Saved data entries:
§ §

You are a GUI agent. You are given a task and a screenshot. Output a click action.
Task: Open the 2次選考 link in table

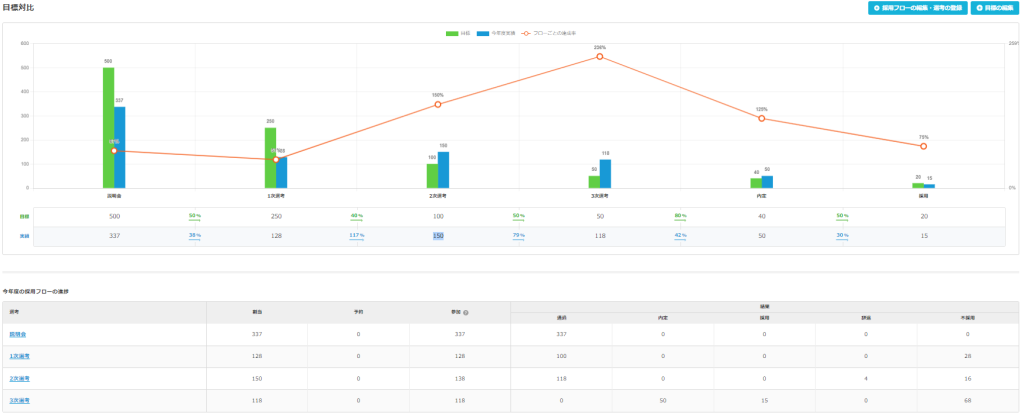coord(20,379)
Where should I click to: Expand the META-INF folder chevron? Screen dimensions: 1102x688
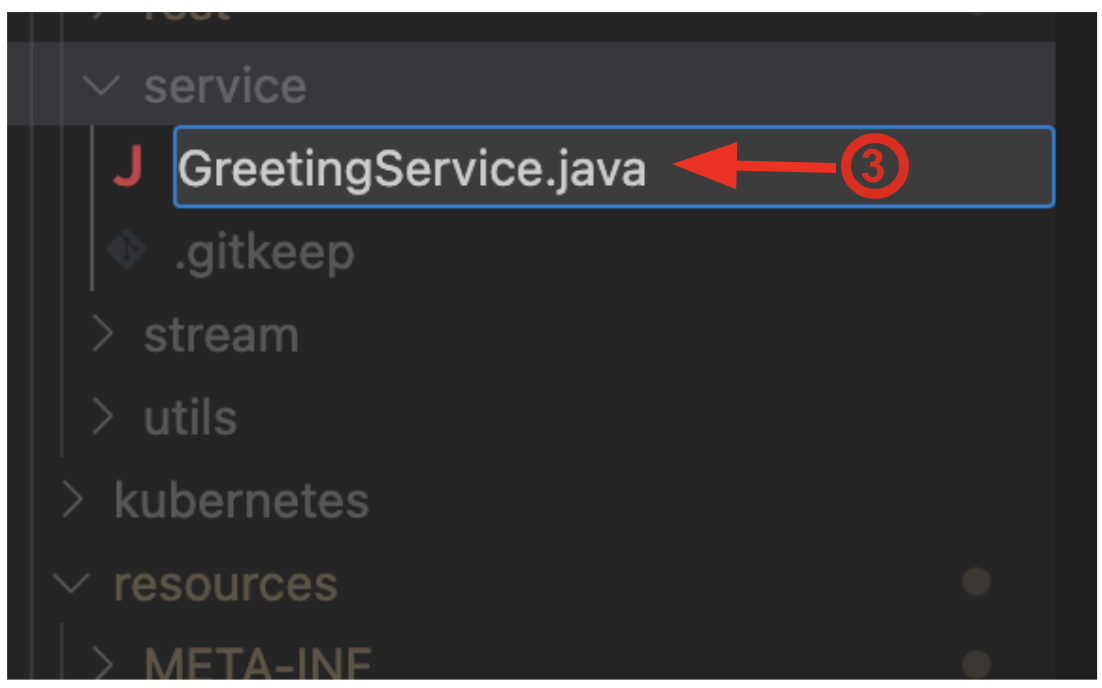[102, 662]
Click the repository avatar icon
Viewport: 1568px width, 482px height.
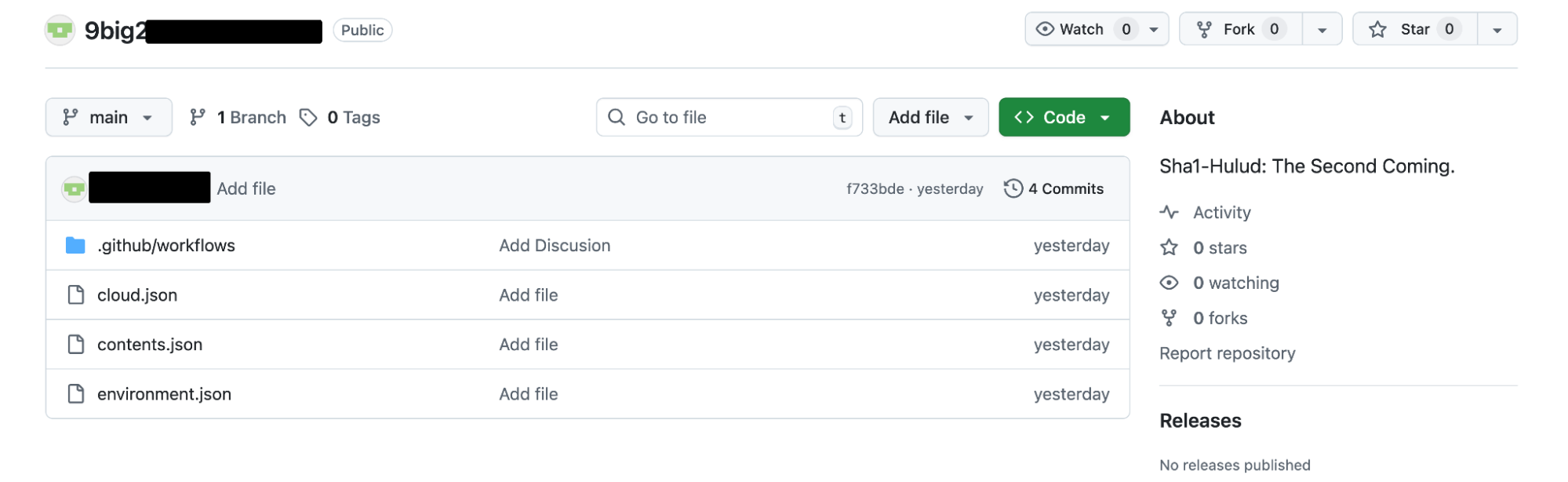click(x=60, y=30)

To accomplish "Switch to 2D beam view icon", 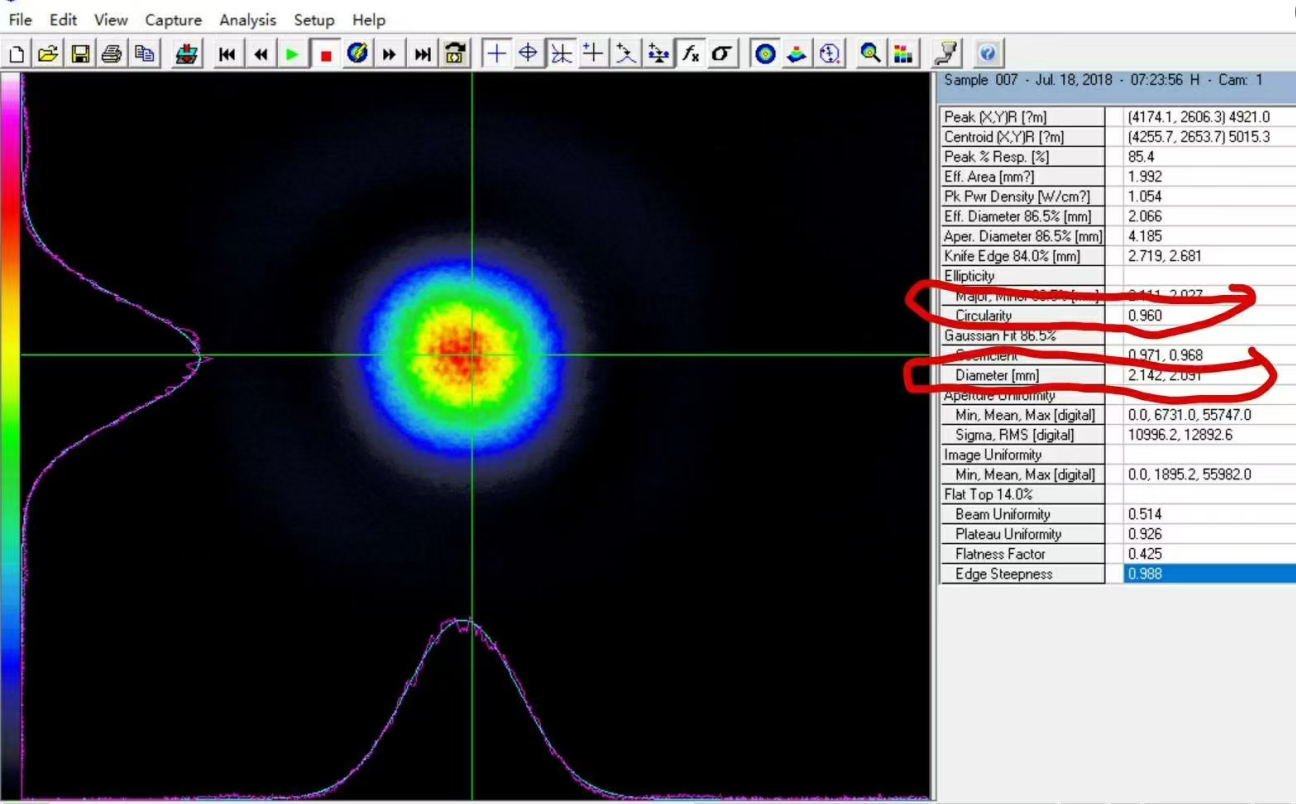I will click(765, 54).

§ §

- _What is needed_
The output is the lines from the start of the data above through the line containing "Click the repository avatar icon", unchanged, with any picture left out.

- _Response to the exercise_
You are a GUI agent. You are given a task and a screenshot. Output a click action.
Task: Open the 2次選考 link in table

coord(20,379)
Where should I click to: Expand the META-INF folder chevron? Screen dimensions: 1102x688
[102, 662]
Click the repository avatar icon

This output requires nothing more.